NEA: What about what you want the musicians to get from the experience?
SCHLEFER
: I want them to not be afraid of working with new sounds. As a classically trained musician, you spend your whole life learning a canon of repertoire and experiencing a certain kind of musical aesthetic. It’s the same with traditional Japanese training. But it doesn't mean that they're mutually exclusive, so I want performers to be open and ready to experiment with new sounds, with new ways of hearing music. And to some extent, as I said earlier, philosophically, as well, be able to realize that it's not just one way of experiencing sound in the world, but sometimes sound isn't what you might expect. [I want them to understand] the idea of silence being very important rather than something that's, "Oh, quick, let's get over that fermata and move onto the next section." Maybe you need a few moments for people to breathe and hear their heartbeats.
NEA: Every artist has to deal with the idea of failure and of success in some way. How do you think about those terms?
SCHLEFER
: If you want to be a creative artist, you better get used to failure because you get told “no” more often than anything else when you have an idea, whether it's a funding idea or a creative idea or a practical idea like, "Let's do it in this theater." "No, we don't have the money for it," or, "No, it's the wrong space." Failure in that sense is something you better be willing to endure and to take a very small percentage of positive feedback that is generally enough as long as you're convinced that what you're doing is worthwhile and valuable. I don't ever feel that I have failed anything; I just simply have been told no.
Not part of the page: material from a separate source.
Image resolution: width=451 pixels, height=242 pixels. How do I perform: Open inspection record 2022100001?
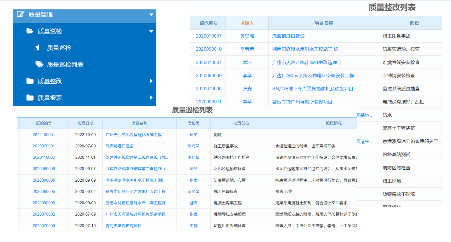44,135
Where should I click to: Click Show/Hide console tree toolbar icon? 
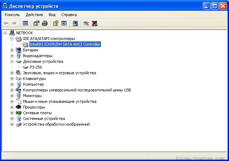25,23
The mission doesn't fail, you don't fail. Things don't always go as you would like them to and you work around that but you don't fail.
NEA:
How do you measure success?
SCHLEFER
: When you have a successful event where the money works, the audience works, the music works, you say, "Yes, that's what we're talking about now let's build on that." Success is a building block. It's a shot in the arm that says, "This does work, now let's do another one. Let's find another way; let's keep going. Let's move in this same direction." I think being successful at something is the reason you do it. When it works well, it's a great joy.
NEA: Finish the sentence: The arts matter because…
SCHLEFER
: The arts matter because they make people look at their own lives in a different way, in a way that's not just myopic day-to-day. When you have an artistic musical experience or a visual art experience or some kind of movement experience, you realize that you're seeing your world in a new way, in a different way, and that allows for a reevaluation of all the things that you take for granted or that you have been stuck with.